■ EXERCISE DETAILS: The reply should hold every record, copied exactly.

■ RECORDED INFORMATION:
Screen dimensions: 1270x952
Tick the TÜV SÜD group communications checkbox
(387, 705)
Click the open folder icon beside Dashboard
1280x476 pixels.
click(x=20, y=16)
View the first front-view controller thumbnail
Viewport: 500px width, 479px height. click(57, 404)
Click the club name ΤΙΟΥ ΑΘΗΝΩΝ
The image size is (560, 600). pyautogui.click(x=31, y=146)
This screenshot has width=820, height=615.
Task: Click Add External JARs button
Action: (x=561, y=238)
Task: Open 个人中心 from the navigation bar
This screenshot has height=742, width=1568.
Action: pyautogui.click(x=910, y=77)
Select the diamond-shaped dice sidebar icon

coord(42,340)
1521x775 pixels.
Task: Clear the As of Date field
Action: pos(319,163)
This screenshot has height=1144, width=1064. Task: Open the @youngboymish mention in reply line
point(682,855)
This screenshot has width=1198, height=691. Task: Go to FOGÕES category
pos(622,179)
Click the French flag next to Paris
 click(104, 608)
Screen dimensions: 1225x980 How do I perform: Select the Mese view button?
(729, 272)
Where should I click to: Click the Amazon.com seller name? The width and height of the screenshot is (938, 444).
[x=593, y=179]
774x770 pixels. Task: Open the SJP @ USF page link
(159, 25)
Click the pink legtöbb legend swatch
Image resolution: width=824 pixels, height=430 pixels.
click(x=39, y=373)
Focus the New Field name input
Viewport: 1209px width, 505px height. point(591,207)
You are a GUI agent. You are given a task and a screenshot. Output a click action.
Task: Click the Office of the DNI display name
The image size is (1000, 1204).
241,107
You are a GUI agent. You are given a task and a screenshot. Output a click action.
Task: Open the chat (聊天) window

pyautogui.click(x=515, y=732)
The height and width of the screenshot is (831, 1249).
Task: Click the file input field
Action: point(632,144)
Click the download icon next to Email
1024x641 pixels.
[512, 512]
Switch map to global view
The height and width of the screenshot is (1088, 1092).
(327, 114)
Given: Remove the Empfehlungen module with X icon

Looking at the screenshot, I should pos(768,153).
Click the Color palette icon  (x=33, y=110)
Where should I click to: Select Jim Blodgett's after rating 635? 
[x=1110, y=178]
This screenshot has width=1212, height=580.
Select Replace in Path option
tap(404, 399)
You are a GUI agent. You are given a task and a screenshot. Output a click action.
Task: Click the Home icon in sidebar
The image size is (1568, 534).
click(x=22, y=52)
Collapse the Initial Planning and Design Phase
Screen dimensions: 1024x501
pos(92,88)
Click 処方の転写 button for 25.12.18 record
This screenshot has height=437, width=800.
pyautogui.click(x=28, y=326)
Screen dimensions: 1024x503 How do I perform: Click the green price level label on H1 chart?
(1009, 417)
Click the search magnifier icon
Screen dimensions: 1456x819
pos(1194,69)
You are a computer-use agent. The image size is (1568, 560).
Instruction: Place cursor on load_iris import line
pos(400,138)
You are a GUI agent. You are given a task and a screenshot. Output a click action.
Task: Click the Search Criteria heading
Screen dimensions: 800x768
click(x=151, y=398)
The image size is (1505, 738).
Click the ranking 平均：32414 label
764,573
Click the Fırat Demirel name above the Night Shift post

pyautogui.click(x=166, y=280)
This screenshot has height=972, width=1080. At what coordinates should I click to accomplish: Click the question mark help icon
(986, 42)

■ EXERCISE SOLUTION:
Screen dimensions: 1270x952
Tick the TÜV SÜD group communications checkbox
(387, 705)
Click the open folder icon beside Dashboard
1280x476 pixels.
click(x=20, y=16)
View the first front-view controller thumbnail
Viewport: 500px width, 479px height. click(57, 404)
Click the club name ΤΙΟΥ ΑΘΗΝΩΝ
The image size is (560, 600). pyautogui.click(x=31, y=146)
This screenshot has width=820, height=615.
Task: Click Add External JARs button
Action: (x=561, y=238)
Task: Open 个人中心 from the navigation bar
This screenshot has height=742, width=1568.
Action: pyautogui.click(x=910, y=77)
Select the diamond-shaped dice sidebar icon

coord(42,340)
1521x775 pixels.
Task: Clear the As of Date field
Action: pos(319,163)
This screenshot has height=1144, width=1064. Task: Open the @youngboymish mention in reply line
point(682,855)
This screenshot has width=1198, height=691. Task: Go to FOGÕES category
pos(622,179)
Click the French flag next to Paris
 click(104, 608)
Screen dimensions: 1225x980 How do I perform: Select the Mese view button?
(729, 272)
Where should I click to: Click the Amazon.com seller name? The width and height of the screenshot is (938, 444).
[x=593, y=179]
774x770 pixels. Task: Open the SJP @ USF page link
(159, 25)
Click the pink legtöbb legend swatch
Image resolution: width=824 pixels, height=430 pixels.
click(x=39, y=373)
Focus the New Field name input
Viewport: 1209px width, 505px height. point(591,207)
You are a GUI agent. You are given a task and a screenshot. Output a click action.
Task: Click the Office of the DNI display name
The image size is (1000, 1204).
241,107
You are a GUI agent. You are given a task and a screenshot. Output a click action.
Task: Open the chat (聊天) window

pyautogui.click(x=515, y=732)
The height and width of the screenshot is (831, 1249).
Task: Click the file input field
Action: point(632,144)
Click the download icon next to Email
1024x641 pixels.
[512, 512]
Switch map to global view
The height and width of the screenshot is (1088, 1092).
(327, 114)
Given: Remove the Empfehlungen module with X icon

Looking at the screenshot, I should pos(768,153).
Click the Color palette icon  (x=33, y=110)
Where should I click to: Select Jim Blodgett's after rating 635? 
[x=1110, y=178]
This screenshot has width=1212, height=580.
Select Replace in Path option
tap(404, 399)
You are a GUI agent. You are given a task and a screenshot. Output a click action.
Task: Click the Home icon in sidebar
The image size is (1568, 534).
click(x=22, y=52)
Collapse the Initial Planning and Design Phase
Screen dimensions: 1024x501
pos(92,88)
Click 処方の転写 button for 25.12.18 record
This screenshot has height=437, width=800.
pyautogui.click(x=28, y=326)
Screen dimensions: 1024x503 How do I perform: Click the green price level label on H1 chart?
(1009, 417)
Click the search magnifier icon
Screen dimensions: 1456x819
pos(1194,69)
You are a computer-use agent. The image size is (1568, 560).
Instruction: Place cursor on load_iris import line
pos(400,138)
You are a GUI agent. You are given a task and a screenshot. Output a click action.
Task: Click the Search Criteria heading
Screen dimensions: 800x768
click(x=151, y=398)
The image size is (1505, 738).
Click the ranking 平均：32414 label
764,573
Click the Fırat Demirel name above the Night Shift post

pyautogui.click(x=166, y=280)
This screenshot has height=972, width=1080. At what coordinates should I click to accomplish: Click the question mark help icon
(986, 42)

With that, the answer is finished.